Xenon flash lamps are pulsed light sources that emit light with an instantaneously high peak output. The emitted light is a continuous spectrum spanning from the UV to the infrared region and is used for a wide range of applications including chemical analysis and imaging. Xenon flash lamps emit a flash of light in its ionized state. A very high voltage of current is passed through the glass tube that houses xenon gas, this results in the ionization of the gas and a bright, intense burst of light is emitted.
Xenon lamps are suitable for many white light industrial applications. Due to its high-energy pulsed light, it is especially used for analyzing optically dense materials. Xenon flash tubes work by discharging the energy stored in a capacitor through a special flash tube filled with xenon gas to produce a very short burst of high intensity white light. Xenon flash has fantastic light power, up to several hundred thousand lux, but a very short pulse duration, typically 50 – 100μsec.

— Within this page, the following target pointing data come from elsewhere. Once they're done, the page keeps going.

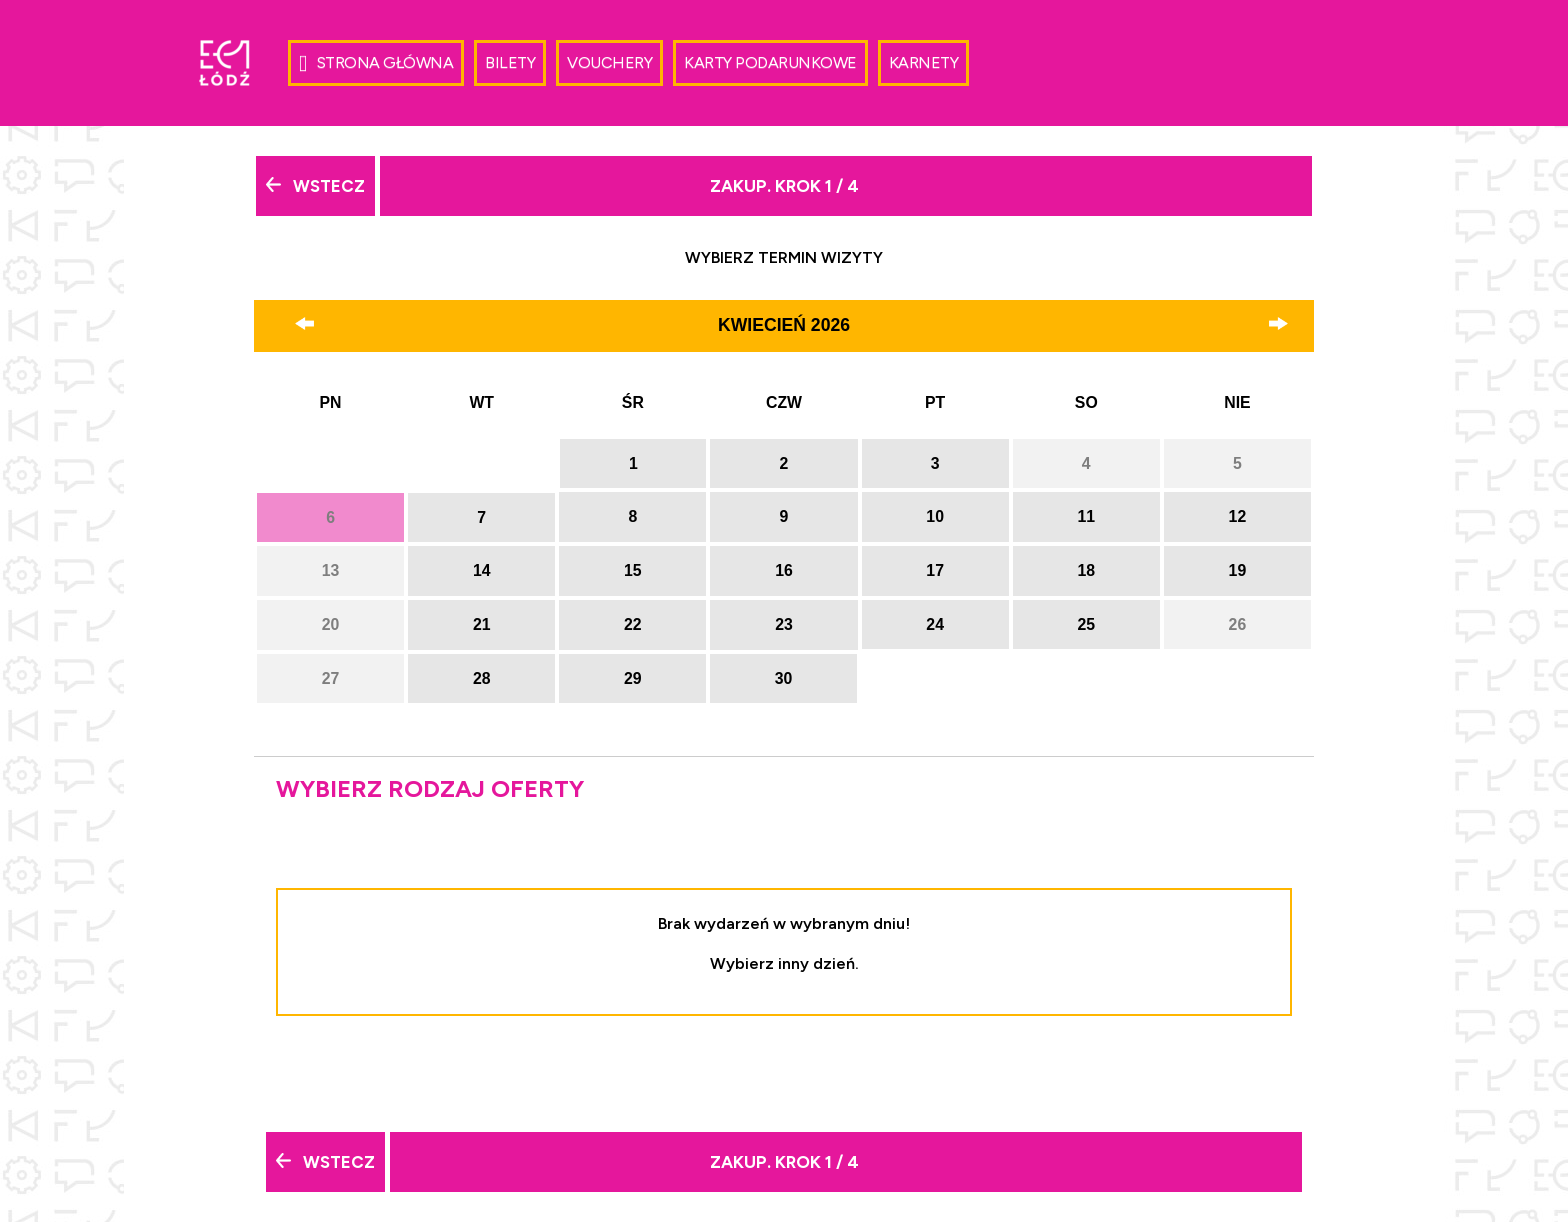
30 (784, 678)
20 (331, 624)
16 (784, 570)
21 (482, 624)
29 (633, 678)
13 (331, 570)
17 (935, 570)
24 (935, 624)
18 (1086, 570)
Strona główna (376, 63)
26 (1238, 624)
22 (633, 624)
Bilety (510, 62)
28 (482, 678)
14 (482, 570)
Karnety (924, 62)
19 (1238, 570)
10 (935, 516)
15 (633, 570)
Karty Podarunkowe (770, 62)
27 (331, 678)
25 (1086, 624)
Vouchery (609, 62)
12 (1238, 516)
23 (784, 624)
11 (1086, 516)
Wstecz (315, 186)
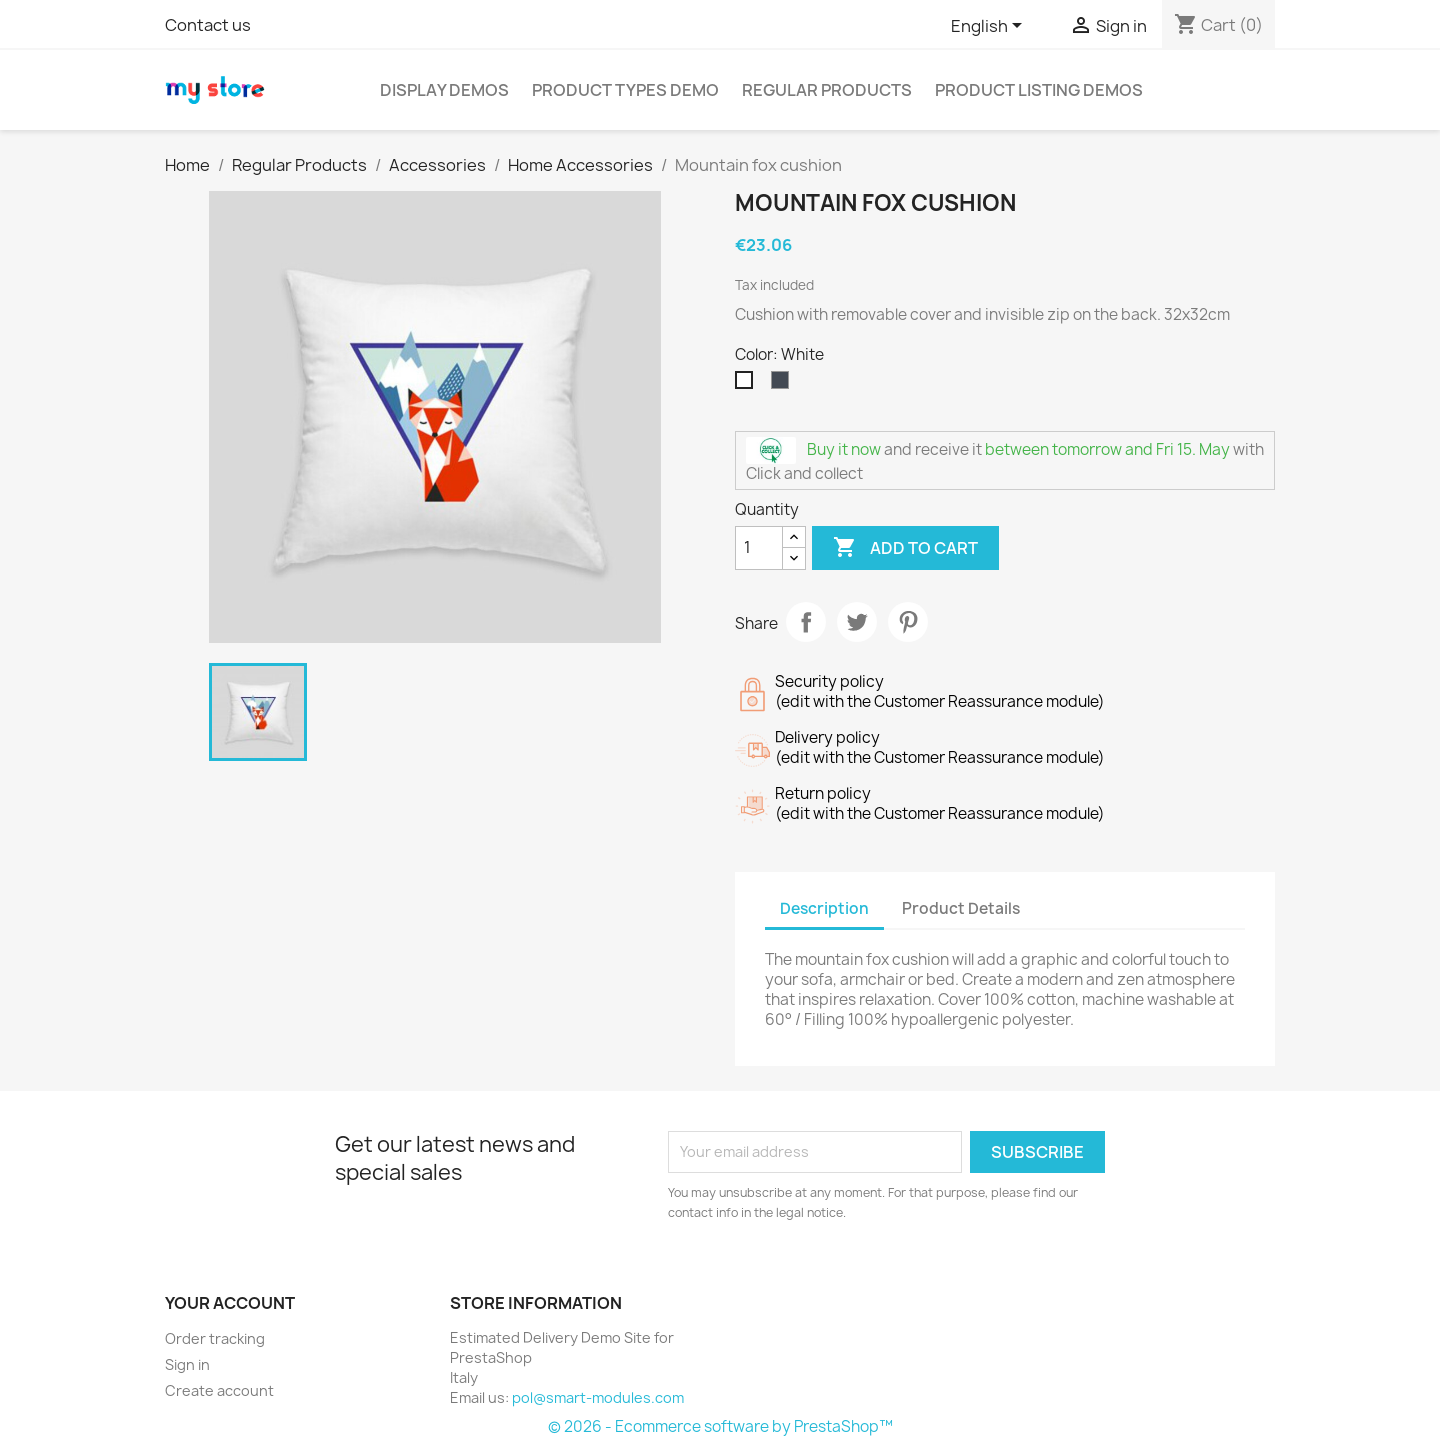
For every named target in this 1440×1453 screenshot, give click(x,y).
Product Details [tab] (961, 908)
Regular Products (827, 90)
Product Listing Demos (1039, 90)
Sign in (187, 1364)
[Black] (784, 385)
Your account (230, 1303)
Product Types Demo (625, 90)
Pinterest (908, 622)
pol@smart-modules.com (598, 1397)
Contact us (208, 25)
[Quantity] (759, 548)
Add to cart (905, 548)
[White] (748, 385)
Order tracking (215, 1338)
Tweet (857, 622)
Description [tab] (824, 908)
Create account (219, 1390)
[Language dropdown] (990, 27)
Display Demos (444, 90)
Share (806, 622)
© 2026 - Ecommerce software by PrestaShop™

Even though xenon lamps produce broadband, almost continuous emission having a color temperature approximating sunlight in the visible wavelengths (often referred to as white light), they do exhibit a complex line spectrum in the 750 to 1000 nanometer region of the near-infrared spectrum (see Figure 1). The materials used in xenon lamps are not hazardous. These materials include quartz jacket, xenon gas, ceramic materials, tungsten, and molybdenum. Quartz is present in its crystalline form in a xenon lamp.